Entonces tuve muchas ganas de seguir caminando, de alcanzar la velocidad del cortejo fúnebre. Vi a periodistas corriendo al mismo ritmo que yo, a fotógrafos montados encima de motos estacionadas tratando de encontrar los mejores ángulos picados. A videógrafos que habían subido a algún edificio y desde una ventana prestada presionaban el “REC” de su cámara. Los carnets de agencias internacionales ese día no valían entre la multitud para conseguir los mejores puestos en la caravana, o la mirada para su relato. Ese día entendí cómo yo no podía dejar de estar en el acontecimiento más importante de la historia reciente de mi país, aunque disintiera políticamente del personaje. Ese día vi el furor de la gente en la calle y lo que hice fue escuchar lo que decían en medio de su tristeza, lo que les decían a sus hijos que cargaban muñecos con la figura del hombre que iba en la caja de madera que perseguían, lo que comentaban con otros desconocidos. La libreta y el bolígrafo quedaron en el bolsillo; el grabador solo captaba ruido de ambiente: ése día fue determinante para entender que una historia puede tener mil ángulos y que solo nosotros, los periodistas, los encargados de vivir la información para transmitirla, teníamos el poder –y el deber– de convertirnos responsablemente en una pieza de rompecabezas capaz de reconstruir por sí misma un hecho en conjunto con todos los trabajos que se estaban generando ese día en los medios de comunicación del mundo entero. Que el perfil que había hecho Jon Lee Anderson era importantísimo, con aquella visión del investigador abnegado y extranjero que tuvo la oportunidad de viajar en el mismo avión que Chávez, pero también lo era el periodista que hizo la fila entre los millones de personas que querían ver el cadáver en Los Próceres. Ese día supe que las ganas de estar presente tenían un único motivo: querer contar una historia y querer contarla bien.
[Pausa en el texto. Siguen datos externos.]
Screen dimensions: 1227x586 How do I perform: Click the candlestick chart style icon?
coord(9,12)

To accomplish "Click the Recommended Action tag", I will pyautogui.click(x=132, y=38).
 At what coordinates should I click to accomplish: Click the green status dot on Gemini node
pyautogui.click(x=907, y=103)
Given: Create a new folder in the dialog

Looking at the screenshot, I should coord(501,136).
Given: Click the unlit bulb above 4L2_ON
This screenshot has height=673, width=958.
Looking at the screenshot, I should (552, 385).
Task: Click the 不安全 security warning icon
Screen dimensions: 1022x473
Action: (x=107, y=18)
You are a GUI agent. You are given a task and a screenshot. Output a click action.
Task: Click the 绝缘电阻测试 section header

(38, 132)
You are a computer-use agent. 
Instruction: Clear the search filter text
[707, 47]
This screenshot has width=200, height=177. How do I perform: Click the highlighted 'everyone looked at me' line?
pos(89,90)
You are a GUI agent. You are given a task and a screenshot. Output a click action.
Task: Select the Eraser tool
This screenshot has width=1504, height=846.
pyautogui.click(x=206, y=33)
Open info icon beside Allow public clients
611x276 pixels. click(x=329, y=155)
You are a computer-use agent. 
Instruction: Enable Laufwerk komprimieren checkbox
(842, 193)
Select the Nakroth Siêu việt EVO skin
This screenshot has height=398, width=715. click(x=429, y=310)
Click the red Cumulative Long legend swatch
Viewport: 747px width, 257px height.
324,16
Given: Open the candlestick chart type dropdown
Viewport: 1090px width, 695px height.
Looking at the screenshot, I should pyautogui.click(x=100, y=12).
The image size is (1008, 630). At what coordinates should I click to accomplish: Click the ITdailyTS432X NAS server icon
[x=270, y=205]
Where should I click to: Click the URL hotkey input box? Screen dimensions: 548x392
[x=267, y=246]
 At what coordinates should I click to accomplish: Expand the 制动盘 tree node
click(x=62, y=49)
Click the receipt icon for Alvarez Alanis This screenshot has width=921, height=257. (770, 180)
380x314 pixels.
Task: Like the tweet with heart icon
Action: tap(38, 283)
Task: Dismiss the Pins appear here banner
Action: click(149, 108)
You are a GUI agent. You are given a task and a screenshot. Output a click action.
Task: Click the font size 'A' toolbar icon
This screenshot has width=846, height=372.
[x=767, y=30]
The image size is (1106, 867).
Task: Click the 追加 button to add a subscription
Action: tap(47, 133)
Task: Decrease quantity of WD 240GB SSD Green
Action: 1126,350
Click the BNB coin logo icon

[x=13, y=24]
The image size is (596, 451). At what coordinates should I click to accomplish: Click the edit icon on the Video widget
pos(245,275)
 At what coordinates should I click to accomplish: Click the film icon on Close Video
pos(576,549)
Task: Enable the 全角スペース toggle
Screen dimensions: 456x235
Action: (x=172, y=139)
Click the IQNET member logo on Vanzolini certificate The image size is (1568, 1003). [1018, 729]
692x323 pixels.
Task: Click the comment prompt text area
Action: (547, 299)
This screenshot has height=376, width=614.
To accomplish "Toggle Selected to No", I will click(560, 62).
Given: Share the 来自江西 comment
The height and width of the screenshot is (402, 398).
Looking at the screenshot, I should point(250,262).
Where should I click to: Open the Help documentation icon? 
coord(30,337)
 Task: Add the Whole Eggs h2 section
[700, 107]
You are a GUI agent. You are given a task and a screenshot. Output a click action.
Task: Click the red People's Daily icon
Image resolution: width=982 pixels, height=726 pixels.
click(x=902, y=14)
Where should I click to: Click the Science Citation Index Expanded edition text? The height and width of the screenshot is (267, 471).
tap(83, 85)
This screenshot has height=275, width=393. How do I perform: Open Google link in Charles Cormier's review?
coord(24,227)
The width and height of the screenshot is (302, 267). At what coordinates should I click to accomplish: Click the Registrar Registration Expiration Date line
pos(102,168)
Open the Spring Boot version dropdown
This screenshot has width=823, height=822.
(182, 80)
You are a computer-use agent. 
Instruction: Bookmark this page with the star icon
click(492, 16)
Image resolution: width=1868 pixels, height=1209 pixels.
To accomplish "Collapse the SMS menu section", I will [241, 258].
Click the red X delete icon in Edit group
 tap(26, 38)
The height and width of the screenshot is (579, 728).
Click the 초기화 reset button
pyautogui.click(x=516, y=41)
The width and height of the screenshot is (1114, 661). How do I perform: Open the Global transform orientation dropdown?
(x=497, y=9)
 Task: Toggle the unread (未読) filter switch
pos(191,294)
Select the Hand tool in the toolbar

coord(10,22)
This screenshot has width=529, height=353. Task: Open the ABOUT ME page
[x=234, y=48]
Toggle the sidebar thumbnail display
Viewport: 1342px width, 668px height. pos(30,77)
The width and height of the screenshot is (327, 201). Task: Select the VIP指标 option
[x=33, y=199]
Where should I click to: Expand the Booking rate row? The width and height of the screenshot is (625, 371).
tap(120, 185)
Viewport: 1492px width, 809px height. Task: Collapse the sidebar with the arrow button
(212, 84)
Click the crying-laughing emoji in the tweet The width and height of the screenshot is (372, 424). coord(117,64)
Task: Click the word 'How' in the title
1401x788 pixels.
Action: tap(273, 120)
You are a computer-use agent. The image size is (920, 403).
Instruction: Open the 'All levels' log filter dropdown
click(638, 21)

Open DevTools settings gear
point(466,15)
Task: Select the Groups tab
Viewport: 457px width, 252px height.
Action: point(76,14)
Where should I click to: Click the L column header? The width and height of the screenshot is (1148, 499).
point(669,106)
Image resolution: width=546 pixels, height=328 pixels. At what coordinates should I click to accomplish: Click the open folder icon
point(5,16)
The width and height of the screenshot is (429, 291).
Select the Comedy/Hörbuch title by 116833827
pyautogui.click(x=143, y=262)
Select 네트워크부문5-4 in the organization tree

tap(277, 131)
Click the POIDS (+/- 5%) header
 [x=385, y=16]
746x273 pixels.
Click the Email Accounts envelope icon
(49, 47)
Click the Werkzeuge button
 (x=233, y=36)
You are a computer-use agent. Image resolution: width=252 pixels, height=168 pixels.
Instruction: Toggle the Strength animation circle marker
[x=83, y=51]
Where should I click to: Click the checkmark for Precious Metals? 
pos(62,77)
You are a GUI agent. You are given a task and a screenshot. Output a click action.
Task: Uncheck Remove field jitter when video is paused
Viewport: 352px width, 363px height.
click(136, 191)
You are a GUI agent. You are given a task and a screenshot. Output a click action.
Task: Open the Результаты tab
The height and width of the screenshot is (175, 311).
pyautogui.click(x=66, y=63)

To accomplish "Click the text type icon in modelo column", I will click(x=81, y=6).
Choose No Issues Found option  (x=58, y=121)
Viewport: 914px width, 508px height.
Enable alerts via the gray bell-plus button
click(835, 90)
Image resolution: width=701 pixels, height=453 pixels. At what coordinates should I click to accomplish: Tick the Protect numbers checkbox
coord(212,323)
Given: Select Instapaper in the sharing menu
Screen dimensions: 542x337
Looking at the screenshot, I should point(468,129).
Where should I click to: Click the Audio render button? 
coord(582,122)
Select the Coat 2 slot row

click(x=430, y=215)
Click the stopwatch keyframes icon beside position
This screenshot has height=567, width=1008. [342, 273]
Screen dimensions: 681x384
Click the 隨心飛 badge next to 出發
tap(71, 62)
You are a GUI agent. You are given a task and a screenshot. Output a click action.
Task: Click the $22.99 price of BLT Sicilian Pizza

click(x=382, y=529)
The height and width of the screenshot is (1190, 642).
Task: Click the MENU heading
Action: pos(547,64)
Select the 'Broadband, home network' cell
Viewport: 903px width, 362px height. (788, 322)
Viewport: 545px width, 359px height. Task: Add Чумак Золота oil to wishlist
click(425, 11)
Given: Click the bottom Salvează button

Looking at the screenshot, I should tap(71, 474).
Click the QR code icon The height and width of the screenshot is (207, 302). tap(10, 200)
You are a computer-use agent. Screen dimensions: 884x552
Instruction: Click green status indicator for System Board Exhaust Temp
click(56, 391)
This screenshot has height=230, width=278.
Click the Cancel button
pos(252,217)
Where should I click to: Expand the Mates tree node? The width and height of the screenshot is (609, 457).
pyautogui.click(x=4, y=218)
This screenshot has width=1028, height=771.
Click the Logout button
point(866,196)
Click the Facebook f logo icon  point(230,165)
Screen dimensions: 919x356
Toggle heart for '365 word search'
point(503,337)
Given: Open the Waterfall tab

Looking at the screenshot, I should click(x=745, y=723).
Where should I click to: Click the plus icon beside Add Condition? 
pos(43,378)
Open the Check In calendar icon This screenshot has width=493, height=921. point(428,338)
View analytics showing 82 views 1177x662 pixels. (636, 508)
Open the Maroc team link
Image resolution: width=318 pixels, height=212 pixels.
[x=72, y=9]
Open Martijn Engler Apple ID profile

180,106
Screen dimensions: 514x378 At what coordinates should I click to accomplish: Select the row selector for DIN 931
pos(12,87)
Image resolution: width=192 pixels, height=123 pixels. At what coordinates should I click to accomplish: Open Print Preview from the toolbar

Desde ese día, y hasta hoy, cuento con dos de mis textos en compilaciones de periodismo narrativo, uno de ellos de un personaje anónimo que vive en Choroní, un pueblo costero a cuatro horas de Caracas, y que publicó la Revista Marcapasos gracias a un premio que ganamos en una bienal de literatura. Sí, trabajé en los medios tradicionales: fui periodista de cultura en El Nacional, productora en radio, editora en una web de entretenimiento y he sido víctima varias veces de las estrategias publicitarias. Pero aquí estoy: tres años después de haberme graduado, con un Magister Scientarum en Gestión y Políticas Culturales, cinco semestres docente de Periodismo I en la universidad donde estudié, y otros dos años como colaboradora en Prodavinci: una web que me permite contar a la sociedad venezolana desde los personajes que rondan los conciertos desde la butaca más lejana o el camerino más exigente, pero pocas veces desde el escenario. Porque como dice mi editor, Willy Mckey: “Esto es un intento más de la música para ver si puede sacar lo mejor de cada uno de nosotros”.